### WORK INSTRUCTIONS
Transcribe the records below. Leave nothing out and change nothing.

### MATERIAL SUPPLIED
☆ ☆ ☆ ☆ ☆

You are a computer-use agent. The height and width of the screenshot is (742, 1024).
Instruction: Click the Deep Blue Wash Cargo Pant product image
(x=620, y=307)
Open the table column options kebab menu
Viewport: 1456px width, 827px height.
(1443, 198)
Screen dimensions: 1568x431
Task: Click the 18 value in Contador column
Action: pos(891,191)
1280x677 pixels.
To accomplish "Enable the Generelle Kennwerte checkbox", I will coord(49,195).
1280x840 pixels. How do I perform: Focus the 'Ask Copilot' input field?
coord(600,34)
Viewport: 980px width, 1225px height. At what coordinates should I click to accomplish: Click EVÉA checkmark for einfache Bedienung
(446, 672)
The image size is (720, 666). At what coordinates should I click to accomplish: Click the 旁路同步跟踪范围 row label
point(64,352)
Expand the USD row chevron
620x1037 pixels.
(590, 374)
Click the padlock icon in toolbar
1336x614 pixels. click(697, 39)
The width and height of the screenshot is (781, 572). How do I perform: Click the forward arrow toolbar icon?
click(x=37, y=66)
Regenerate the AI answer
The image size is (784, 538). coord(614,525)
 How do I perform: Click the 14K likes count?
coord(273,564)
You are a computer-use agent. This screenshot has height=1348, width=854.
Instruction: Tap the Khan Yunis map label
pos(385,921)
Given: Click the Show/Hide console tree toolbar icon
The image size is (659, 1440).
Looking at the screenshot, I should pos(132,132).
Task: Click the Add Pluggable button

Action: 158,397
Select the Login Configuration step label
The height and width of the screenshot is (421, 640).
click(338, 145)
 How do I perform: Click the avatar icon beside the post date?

☆ ☆ ☆ ☆ ☆

### RESPONSE BOX
You are a computer-use agent. The height and width of the screenshot is (742, 1024).
Instruction: Click the Deep Blue Wash Cargo Pant product image
(x=620, y=307)
Open the table column options kebab menu
Viewport: 1456px width, 827px height.
(1443, 198)
Screen dimensions: 1568x431
Task: Click the 18 value in Contador column
Action: pos(891,191)
1280x677 pixels.
To accomplish "Enable the Generelle Kennwerte checkbox", I will coord(49,195).
1280x840 pixels. How do I perform: Focus the 'Ask Copilot' input field?
coord(600,34)
Viewport: 980px width, 1225px height. At what coordinates should I click to accomplish: Click EVÉA checkmark for einfache Bedienung
(446, 672)
The image size is (720, 666). At what coordinates should I click to accomplish: Click the 旁路同步跟踪范围 row label
point(64,352)
Expand the USD row chevron
620x1037 pixels.
(590, 374)
Click the padlock icon in toolbar
1336x614 pixels. click(697, 39)
The width and height of the screenshot is (781, 572). How do I perform: Click the forward arrow toolbar icon?
click(x=37, y=66)
Regenerate the AI answer
The image size is (784, 538). coord(614,525)
 How do I perform: Click the 14K likes count?
coord(273,564)
You are a computer-use agent. This screenshot has height=1348, width=854.
Instruction: Tap the Khan Yunis map label
pos(385,921)
Given: Click the Show/Hide console tree toolbar icon
The image size is (659, 1440).
Looking at the screenshot, I should pos(132,132).
Task: Click the Add Pluggable button

Action: 158,397
Select the Login Configuration step label
The height and width of the screenshot is (421, 640).
click(338, 145)
 How do I perform: Click the avatar icon beside the post date?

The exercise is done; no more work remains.